Armin Ronacher - A year with MongoDB
Armin Ronacher talks about MongoDB, at PyGrunn.
See the PyGrunn website for more info about this one-day Python conference in Groningen, The Netherlands.
I do computers, currently at Fireteam. We do the internet for pointy-shooty games.
I started out hating MongoDB a year ago. Then it started making sense after a while, but I ended up not liking it much. But: MongoDB is a pretty okay data store, as Jared Heftly says. We are just really good at finding corner cases.
MongoDB is like a nuclear reactor, but if you use it well, it is safe. I said that in October. Currently I am less enthousiastic.
We had a game. Christmas came around. Server load went up a lot.
Why did we pick MongoDB initially? It is schemaless, the database is sharded automatically, it is sessionless. But schemaless is just wrong, MongoDB's sharding is annoying, thinking in records is hard, and there is a reason people use sessions.
MongoDB has several parts: mongod, mongoc, mongos. So it has many moving parts.
First we failed ourselves. We were on Amazon, which is not good for databases. Mongos and Mongod were split but on the same server, which meant that they were constantly waiting on each other. We went to two cores and then it was fine. Still, EBS (Elastic Block Storage) is not good for IO, so not good for databases. Try writing a lot of data for a minute, just with dd and you will see what I mean.
MongoDB has no transactions. You can work around this, but we really did need it. It is meant for Document-level operations, storing documents within documents, but that did not really work for us. Your mileage may vary.
MongoDB is stateful. It assumes that the data is saved correctly. If you want to be sure, you need to ask it explicitly.
It crashes a lot. We did not update from 2.0 for a while because we would have hit lots of segfaults.
To break your cluster: add new primary, remove old primary, don't shutdown old primary (this step is bad!), network partitions and one of them overrides the config of the other in the mongoc. That happened to us during Christmas.
Schema versus schemaless is like static typing versus dynamic typing. Ever since C# and TypeScript, static typing with an escape hatch to dynamic typing wins. I think almost everyone adds schemas to MongoDB. It is what we do anyway.
getLastError() is just disappointing. Because you have to ask this all the time, things are always slower.

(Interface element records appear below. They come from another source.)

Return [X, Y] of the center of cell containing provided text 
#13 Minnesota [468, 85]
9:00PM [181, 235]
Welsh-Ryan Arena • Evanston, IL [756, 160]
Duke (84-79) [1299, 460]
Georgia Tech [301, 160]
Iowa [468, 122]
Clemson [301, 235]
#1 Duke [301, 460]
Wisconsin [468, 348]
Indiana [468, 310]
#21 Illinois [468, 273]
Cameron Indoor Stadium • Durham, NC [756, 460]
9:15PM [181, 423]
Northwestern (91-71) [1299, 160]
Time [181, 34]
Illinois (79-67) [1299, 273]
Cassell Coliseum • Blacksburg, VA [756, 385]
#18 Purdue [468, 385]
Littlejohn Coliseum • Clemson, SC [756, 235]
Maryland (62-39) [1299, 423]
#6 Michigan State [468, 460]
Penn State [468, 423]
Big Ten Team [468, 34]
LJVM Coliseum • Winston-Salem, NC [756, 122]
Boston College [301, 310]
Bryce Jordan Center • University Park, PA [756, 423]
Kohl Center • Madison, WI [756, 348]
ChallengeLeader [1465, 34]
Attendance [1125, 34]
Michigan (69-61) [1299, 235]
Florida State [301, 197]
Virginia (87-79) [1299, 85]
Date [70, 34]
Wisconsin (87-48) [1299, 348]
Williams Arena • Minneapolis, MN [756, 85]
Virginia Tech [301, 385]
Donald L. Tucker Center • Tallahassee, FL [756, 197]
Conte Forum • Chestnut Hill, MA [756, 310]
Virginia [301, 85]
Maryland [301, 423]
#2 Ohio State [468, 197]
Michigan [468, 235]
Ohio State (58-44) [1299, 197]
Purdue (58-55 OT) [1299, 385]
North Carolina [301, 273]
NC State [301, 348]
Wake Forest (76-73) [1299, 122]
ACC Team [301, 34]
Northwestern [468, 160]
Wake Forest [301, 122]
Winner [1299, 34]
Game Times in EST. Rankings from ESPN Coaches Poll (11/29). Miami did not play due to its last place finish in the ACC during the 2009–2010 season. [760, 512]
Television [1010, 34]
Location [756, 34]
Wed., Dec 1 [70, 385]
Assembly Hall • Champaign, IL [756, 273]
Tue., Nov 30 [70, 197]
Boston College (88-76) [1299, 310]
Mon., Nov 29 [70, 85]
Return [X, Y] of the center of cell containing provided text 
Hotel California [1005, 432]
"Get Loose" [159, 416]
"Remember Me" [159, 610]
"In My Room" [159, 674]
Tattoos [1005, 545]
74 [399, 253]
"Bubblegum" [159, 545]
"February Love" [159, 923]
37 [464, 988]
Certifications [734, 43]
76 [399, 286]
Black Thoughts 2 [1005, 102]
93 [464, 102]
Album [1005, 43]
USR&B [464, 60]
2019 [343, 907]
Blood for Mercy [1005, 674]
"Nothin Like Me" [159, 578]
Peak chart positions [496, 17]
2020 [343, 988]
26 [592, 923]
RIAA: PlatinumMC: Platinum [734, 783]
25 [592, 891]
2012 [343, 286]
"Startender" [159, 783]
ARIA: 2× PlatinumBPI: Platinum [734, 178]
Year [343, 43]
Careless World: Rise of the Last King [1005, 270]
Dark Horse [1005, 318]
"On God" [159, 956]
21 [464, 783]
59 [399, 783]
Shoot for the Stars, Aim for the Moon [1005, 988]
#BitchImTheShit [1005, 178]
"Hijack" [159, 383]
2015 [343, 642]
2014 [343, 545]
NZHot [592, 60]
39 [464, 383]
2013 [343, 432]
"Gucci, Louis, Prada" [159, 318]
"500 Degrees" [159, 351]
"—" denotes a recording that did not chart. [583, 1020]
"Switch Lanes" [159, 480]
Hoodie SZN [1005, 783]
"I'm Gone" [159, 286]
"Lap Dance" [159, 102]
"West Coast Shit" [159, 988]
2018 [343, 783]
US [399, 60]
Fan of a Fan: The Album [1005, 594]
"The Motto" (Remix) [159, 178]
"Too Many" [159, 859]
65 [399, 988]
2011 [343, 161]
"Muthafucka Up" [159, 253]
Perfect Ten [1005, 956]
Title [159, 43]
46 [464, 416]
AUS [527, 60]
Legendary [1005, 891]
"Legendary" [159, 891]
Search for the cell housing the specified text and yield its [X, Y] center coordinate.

There is a lack of joins. This is called a 'feature'. I see people joining in their code by hand. The database should be much better at doing this than the average user. MongoDB does not have Map-Reduce, except a version that hardly counts.
When using the find or aggregate functions in the API to get records, you can basically get SQL injection when a user makes sure to get a dollar sign at the beginning of a string, as MongoDB handles that differently.
Even MySQL supports MVCC, so transactions. MongoDB: no.
MongoDB can only use one index per query, so quite limited. Negations never use indexes; not too unreasonable, but very annoying. There is a query optimizer though.
Making MongoDB far less slow on OS X:
mongod --noprealloc --smallfiles --nojournal run
Do not use : or | in your collection names, or it will not work if you try to import it on Windows.
A third of the data is the key. That is just insane. A reason to use schemas.
A MongoDB cluster needs to boot in a certain order.
MongoDB is a pretty good data dump thing. It is not a SQL database, but you probably want a SQL database, at least until RethinkDB is ready. Probably we would have had similar problems with RethinkDB though.
It is improving. There is a lot of backing from really big companies.
I don't want to do this again. I want to use Postgres. If I ever get data that is so large that Postgres cannot handle it, I have apparently done something successful and I will start doing something else. Postgres already has solved so many problems at the database level so you do not have to come up with solutions yourself at a higher level.
Without a doubt, MongoDB will get better and be the database of choice for some problems.
The project we use it for does still run on MongoDB and that will probably remain that way.